Pour protéger efficacement ses données, la première nécessité est donc d’utiliser un bon mot de passe — mais cela s’applique d’une manière générale à l’ensemble des lieux où sont stockés des fichiers sensibles. Un mot de passe complexe peut certes être contraignant dans la mesure où l’on débloque son téléphone plusieurs fois par jour ; mais les modèles les plus récents s’affranchissent de cette contrainte grâce au capteur d’empreintes digitales (Touch ID).

Dans l’éventualité où le vol d’un iPhone pourrait vous mettre en danger, il faut avoir le bon réflexe de l’éteindre. En effet, certains fichiers sont déchiffrés après le premier déblocage : si l’on reprend l’exemple du contact, passé le premier déblocage, le nom de celui-ci apparait, et cela même lorsque le téléphone est bloqué.
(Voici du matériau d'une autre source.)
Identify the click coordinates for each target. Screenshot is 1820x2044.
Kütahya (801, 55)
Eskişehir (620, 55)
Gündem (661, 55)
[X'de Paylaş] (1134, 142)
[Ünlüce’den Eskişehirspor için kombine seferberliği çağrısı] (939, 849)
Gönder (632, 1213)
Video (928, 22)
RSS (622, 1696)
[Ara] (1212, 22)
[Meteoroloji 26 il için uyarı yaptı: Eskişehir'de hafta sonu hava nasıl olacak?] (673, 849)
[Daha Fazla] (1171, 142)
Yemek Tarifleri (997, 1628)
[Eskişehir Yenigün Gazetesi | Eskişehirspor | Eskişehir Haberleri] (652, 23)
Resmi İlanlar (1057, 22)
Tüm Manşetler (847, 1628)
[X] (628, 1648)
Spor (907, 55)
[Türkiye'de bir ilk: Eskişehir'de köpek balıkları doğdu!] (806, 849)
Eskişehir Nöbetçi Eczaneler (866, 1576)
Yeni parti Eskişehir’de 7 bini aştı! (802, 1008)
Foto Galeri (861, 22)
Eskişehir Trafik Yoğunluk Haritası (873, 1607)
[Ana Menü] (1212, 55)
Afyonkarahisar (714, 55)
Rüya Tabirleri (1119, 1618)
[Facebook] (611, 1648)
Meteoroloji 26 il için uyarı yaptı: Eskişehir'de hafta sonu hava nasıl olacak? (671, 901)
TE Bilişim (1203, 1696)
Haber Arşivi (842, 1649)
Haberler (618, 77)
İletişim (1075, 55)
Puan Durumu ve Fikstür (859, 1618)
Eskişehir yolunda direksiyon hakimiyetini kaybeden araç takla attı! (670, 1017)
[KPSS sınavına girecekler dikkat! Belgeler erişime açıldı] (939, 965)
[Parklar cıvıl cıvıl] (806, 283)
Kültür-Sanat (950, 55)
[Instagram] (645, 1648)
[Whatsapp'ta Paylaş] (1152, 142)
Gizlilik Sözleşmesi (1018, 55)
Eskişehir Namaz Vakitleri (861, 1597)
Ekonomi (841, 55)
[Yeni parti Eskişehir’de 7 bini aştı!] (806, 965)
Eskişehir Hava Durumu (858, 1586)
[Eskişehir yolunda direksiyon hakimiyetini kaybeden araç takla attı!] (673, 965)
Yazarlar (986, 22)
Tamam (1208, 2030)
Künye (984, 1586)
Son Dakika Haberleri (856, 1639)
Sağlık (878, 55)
De plus, éteindre le téléphone empêche l’attaquant d’utiliser l’empreinte digitale du propriétaire à son insu pour débloquer l’appareil car le premier démarrage demande obligatoirement la saisie d’un code.

Enfin, mettre en place un mot de passe fort sur iCloud et activer la double authentification sera également utile pour empêcher à un attaquant d’accéder aux fichiers sauvegardés sur le cloud. Dans le cas spécifique de l’iPhone 5C du tueur de San Bernadino, il se pourrait que l’appareil puisse tout de même être débloqué par Apple puisque celui-ci n’a pas de Secure Enclave.